A couple of years ago, I first came up with the idea of doing basic image recognition using the Perl regular expression engine.
Using Imager for the underying cross-platform image handling, I got a basic first version working by converting each pixel to a HTML colour code, building the image string and a search regex, and then converting the character match positions back into pixel terms.
And it worked great, until I tried to scale it up to the type of image you might actually want to look at the most, screen shots. At the time I needed to monitor OS X machines for any unexpected popups, because these were advertising displays, and that sort of thing is embarrasing.
Once I tried to apply the search technique to something the size of a 1024x768 screenshot, the overheads of transforming a million pixels in Perl started to bite hard.
While the regexp search might take 0.01 second, building the search image was taking something like 10 seconds. Just barely acceptable in my passive monitoring case, but not good for much else (like, say, writing a solitaire bot).
While on the flight home from YAPC::EU (via Iceland) I finally spent some time reorganising the search code into a driver API, and trying what I think is a much better approach.
If the most expensive part of the job is converting the search image, why not use a NATIVE image format for which fast C encoding already exists, build it in memory and then regexp it there. We shift more work into generating the search image, and a lot more work in working out where the hell the match is in pixel terms, but for hopefully a large net win.
And it turns out that 24-bit Windows BMP files make for a reasonably decent search image format.
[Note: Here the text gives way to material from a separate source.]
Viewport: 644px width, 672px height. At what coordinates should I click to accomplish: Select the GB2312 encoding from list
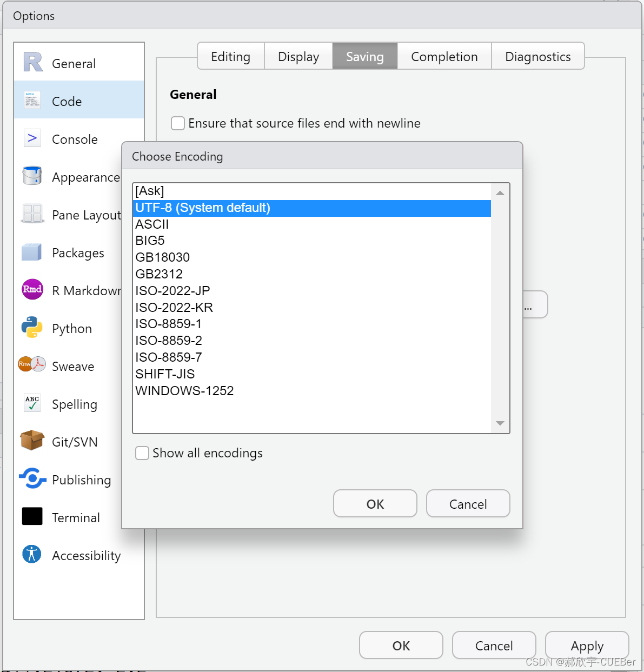point(160,274)
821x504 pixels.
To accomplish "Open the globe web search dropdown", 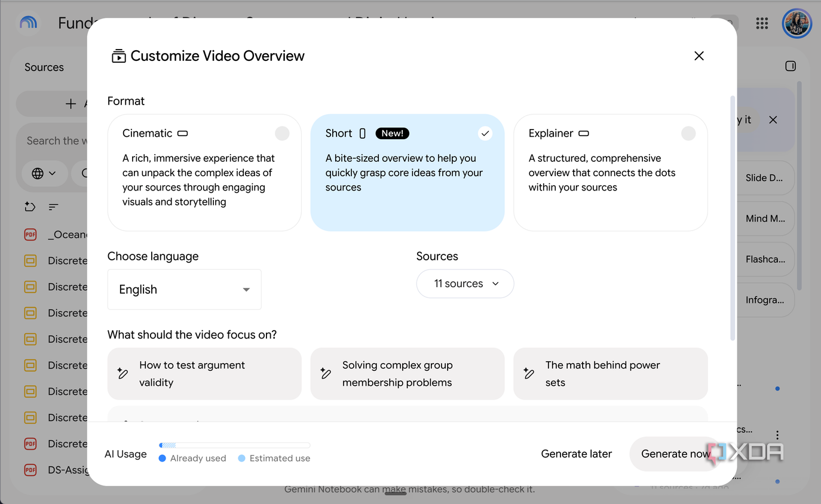I will coord(44,173).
Of course there's the small problem of the scanlines going from bottom to top, and the fact the red/green/blue bytes are around the other way, and the small matter of each scanline being aligned in dword terms, resulting in between 0 and 3 useless bytes at the end of each line depending on the width of the line, but it turns out that with some funky post-match math , judicious use of quotemeta, and some post-processing of matches to remove false positives, you can generate a search expression that will quite comfortably search for an image inside of a native Windows BMP file.
Whereas the old time to capture and prepare a 1024x768 search image as #RRGGBB was around 10-12 seconds, the time to capture and prepare a 1024x768 native BMP file is in the vicinity of 150 milliseconds, which is almost two orders of magnitude faster.
Combining a 0.15 second capture cost with a 0.01 second regexp cost and another 0.01 to generate the search expression, the result is that using the new default "BMP24" driver, Imager::Search can monitor the desktop for images at around 5 frames a second!
This has the makings of a truly awesome Solitaire bot, or maybe even something like pinball...
This has got me thinking though, could I make it even faster again?
I'm now pondering the idea of a platform-specific Windows or X11 driver that would bypass Imager for the capture step altogether, and instead generate a search expression for whatever the raw byte string is that comes out of the screen capture system call...
The other major addition I need to add is to support transparency (1-bit transparency for now anyways) in the search image.
But for now, I'm happy enough with the new fast Imager::Search version to stamp it as 1.00 and release it.